I’ve covered signing on this blog in the recent past, so I won’t re-hash the technical details again. But from the perspective of an end-user, I hate clicking all of those blood-red boxes. I even missed a click once and had to figure out how to fix it manually.
Authenticode doesn’t do much for downlevel platforms, but it can make a big, positive difference to end users on Vista and beyond.
A documented way to get loaded modules
Tuesday, June 5th, 2007This is a new one on me. I just saw this mentioned on NTDEV for the first time yesterday. AuxKlibQueryModuleInformation is a documented way to get the loaded modules, replacing some of the functionality of ZwQuerySystemInformation.
In fact, the entire Auxiliary Kernel-Mode Library Routines section is interesting. I had no idea it existed until now. Other exports include AuxKlibGetImageExportDirectory and AuxKlibGetBugCheckData.
Doron Holan says that it’s backward-compatible all the way to Windows 2000 via a static library, in a similar manner to cancel-safe queues and the safe string library.
Neato.
Thomas Divine is re-blogging
Thursday, May 31st, 2007A mere hour after I ran across Don Burn’s new blog, I read on the PCAUSA network driver development mailing list that Thomas Divine has started blogging again. For those that don’t know Thomas: as nearly as I can tell, he knows everything that is to be known about NDIS. If you do network driver development, you’ve surely benefitted from his www.ndis.com site.

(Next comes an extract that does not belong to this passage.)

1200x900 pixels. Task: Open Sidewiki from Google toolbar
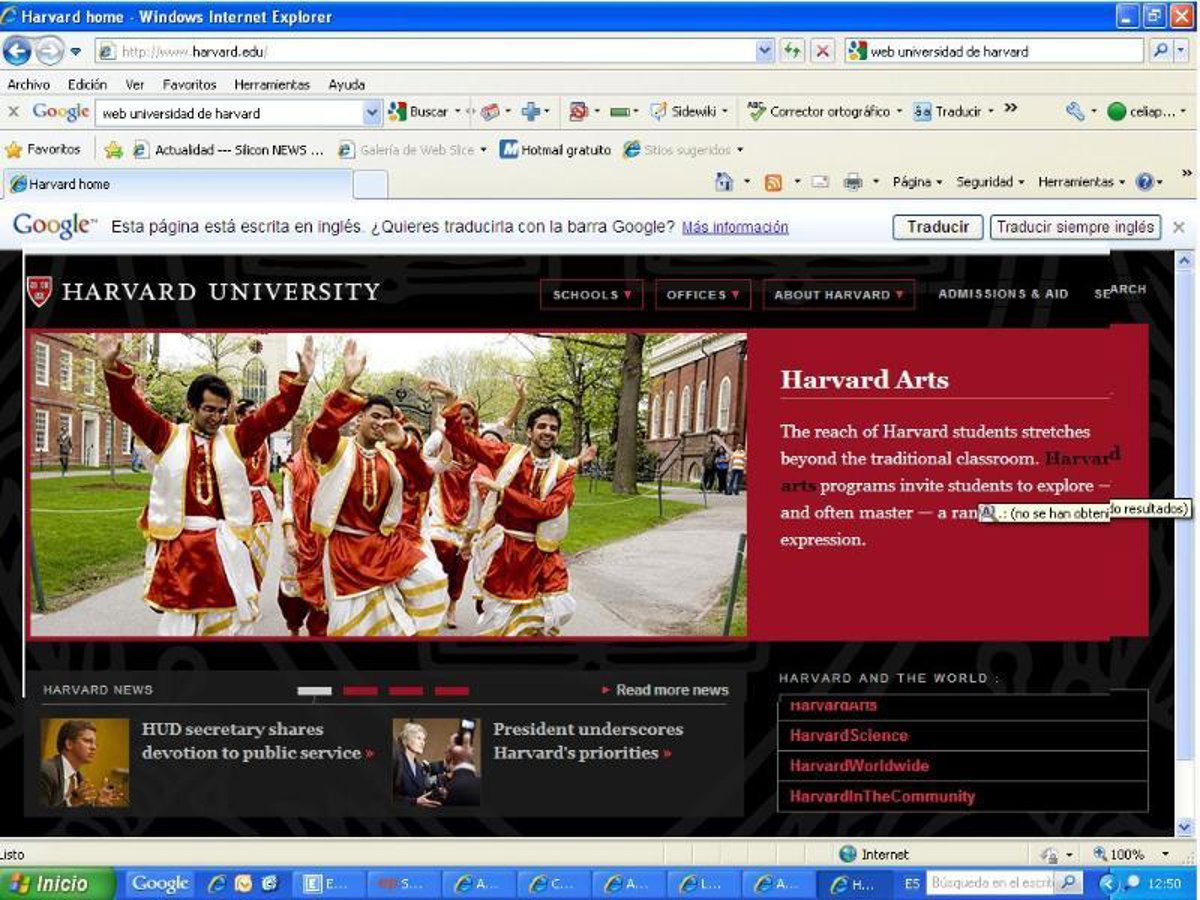click(x=689, y=112)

*RSS reader grows by one more blog*
Don Burn is blogging
Thursday, May 31st, 2007I just ran across Don Burn’s new(ish) WDK-focused, at http://msmvps.com/blogs/WinDrvr. Don is a longtime contributor to the community and I like the direction he’s gone with his first few posts.
In addition to the basic driver dev stuff, he’s getting into some important higher-level stuff like source control and using undocumented features. I bet I could have guessed his opinion on both topics before reading, though. 
*Added to my RSS reader*
Be careful with MmGetSystemRoutineAddress
Thursday, May 31st, 2007Bill McKenzie reported on NTDEV that he re-discovered a nasty crash bug in MmGetSystemRoutineAddress. Apparently, all versions of Windows XP and everything before Windows Server 2003 SP1 will bugcheck if they’re passed an invalid system routine name.

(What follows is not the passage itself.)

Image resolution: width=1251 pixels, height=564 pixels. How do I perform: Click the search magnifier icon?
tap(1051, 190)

This bug is fixed in Vista and is scheduled for fix in XP SP3.
Meanwhile, Peter Viscarola from OSR offers this advice:
The work-around is to always call MmGetSystemRoutineAddress from within a try/except block. If you get the exception, I guess you can assume the routine you’re seeking isn’t there…
UPDATE from Doron Holan:
FYI, using SEH to recover from this bug is *NOT* recommended. SEH is not a formal contract for this API and as such, we (MSFT) cannot guarantee that the OS is still in a stable state after you have caught the exception. I am working on a better solution, but for now, SEH is not the answer.
New WinDBG
Friday, April 27th, 2007There’s a new WinDBG release. Enjoy!